──────── Supplied information

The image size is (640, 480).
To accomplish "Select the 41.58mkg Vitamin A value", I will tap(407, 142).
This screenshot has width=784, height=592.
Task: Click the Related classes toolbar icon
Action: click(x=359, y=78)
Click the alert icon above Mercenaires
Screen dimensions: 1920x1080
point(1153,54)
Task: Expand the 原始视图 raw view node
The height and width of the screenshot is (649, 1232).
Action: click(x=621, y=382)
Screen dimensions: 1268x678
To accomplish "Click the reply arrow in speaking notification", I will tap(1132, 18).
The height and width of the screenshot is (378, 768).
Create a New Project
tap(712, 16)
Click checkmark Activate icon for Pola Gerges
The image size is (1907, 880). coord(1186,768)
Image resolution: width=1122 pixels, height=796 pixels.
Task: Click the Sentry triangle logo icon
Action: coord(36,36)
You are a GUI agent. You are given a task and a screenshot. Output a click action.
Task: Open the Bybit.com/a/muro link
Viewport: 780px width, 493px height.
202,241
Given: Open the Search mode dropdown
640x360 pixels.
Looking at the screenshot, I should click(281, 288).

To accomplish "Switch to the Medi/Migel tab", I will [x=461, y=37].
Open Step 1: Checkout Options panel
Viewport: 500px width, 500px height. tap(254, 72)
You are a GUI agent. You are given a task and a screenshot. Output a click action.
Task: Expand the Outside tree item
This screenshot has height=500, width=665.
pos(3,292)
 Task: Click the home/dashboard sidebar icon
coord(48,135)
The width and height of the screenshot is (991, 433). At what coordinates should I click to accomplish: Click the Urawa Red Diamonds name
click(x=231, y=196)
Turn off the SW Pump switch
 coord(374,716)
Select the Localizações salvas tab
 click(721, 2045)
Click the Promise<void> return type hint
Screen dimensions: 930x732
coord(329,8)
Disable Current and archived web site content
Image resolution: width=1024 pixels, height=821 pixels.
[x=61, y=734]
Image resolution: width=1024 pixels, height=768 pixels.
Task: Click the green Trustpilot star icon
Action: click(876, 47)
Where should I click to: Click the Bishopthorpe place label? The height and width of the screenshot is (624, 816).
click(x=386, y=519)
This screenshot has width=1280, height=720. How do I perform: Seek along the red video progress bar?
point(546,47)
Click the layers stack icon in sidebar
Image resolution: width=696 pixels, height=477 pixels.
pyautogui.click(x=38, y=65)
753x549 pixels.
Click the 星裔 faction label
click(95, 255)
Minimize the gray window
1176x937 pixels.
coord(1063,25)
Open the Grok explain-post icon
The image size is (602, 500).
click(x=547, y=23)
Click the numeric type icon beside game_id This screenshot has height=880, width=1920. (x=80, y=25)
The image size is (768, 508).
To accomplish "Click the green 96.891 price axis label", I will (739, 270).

────────────────

■ What the exercise asks: Reproduce all the records precisely.

■ Result of the exercise:
The image size is (640, 480).
To accomplish "Select the 41.58mkg Vitamin A value", I will tap(407, 142).
This screenshot has width=784, height=592.
Task: Click the Related classes toolbar icon
Action: click(x=359, y=78)
Click the alert icon above Mercenaires
Screen dimensions: 1920x1080
point(1153,54)
Task: Expand the 原始视图 raw view node
The height and width of the screenshot is (649, 1232).
Action: click(x=621, y=382)
Screen dimensions: 1268x678
To accomplish "Click the reply arrow in speaking notification", I will tap(1132, 18).
The height and width of the screenshot is (378, 768).
Create a New Project
tap(712, 16)
Click checkmark Activate icon for Pola Gerges
The image size is (1907, 880). coord(1186,768)
Image resolution: width=1122 pixels, height=796 pixels.
Task: Click the Sentry triangle logo icon
Action: coord(36,36)
You are a GUI agent. You are given a task and a screenshot. Output a click action.
Task: Open the Bybit.com/a/muro link
Viewport: 780px width, 493px height.
202,241
Given: Open the Search mode dropdown
640x360 pixels.
Looking at the screenshot, I should click(281, 288).

To accomplish "Switch to the Medi/Migel tab", I will [x=461, y=37].
Open Step 1: Checkout Options panel
Viewport: 500px width, 500px height. tap(254, 72)
You are a GUI agent. You are given a task and a screenshot. Output a click action.
Task: Expand the Outside tree item
This screenshot has height=500, width=665.
pos(3,292)
 Task: Click the home/dashboard sidebar icon
coord(48,135)
The width and height of the screenshot is (991, 433). At what coordinates should I click to accomplish: Click the Urawa Red Diamonds name
click(x=231, y=196)
Turn off the SW Pump switch
 coord(374,716)
Select the Localizações salvas tab
 click(721, 2045)
Click the Promise<void> return type hint
Screen dimensions: 930x732
coord(329,8)
Disable Current and archived web site content
Image resolution: width=1024 pixels, height=821 pixels.
[x=61, y=734]
Image resolution: width=1024 pixels, height=768 pixels.
Task: Click the green Trustpilot star icon
Action: click(876, 47)
Where should I click to: Click the Bishopthorpe place label? The height and width of the screenshot is (624, 816).
click(x=386, y=519)
This screenshot has width=1280, height=720. How do I perform: Seek along the red video progress bar?
point(546,47)
Click the layers stack icon in sidebar
Image resolution: width=696 pixels, height=477 pixels.
pyautogui.click(x=38, y=65)
753x549 pixels.
Click the 星裔 faction label
click(95, 255)
Minimize the gray window
1176x937 pixels.
coord(1063,25)
Open the Grok explain-post icon
The image size is (602, 500).
click(x=547, y=23)
Click the numeric type icon beside game_id This screenshot has height=880, width=1920. (x=80, y=25)
The image size is (768, 508).
To accomplish "Click the green 96.891 price axis label", I will (739, 270).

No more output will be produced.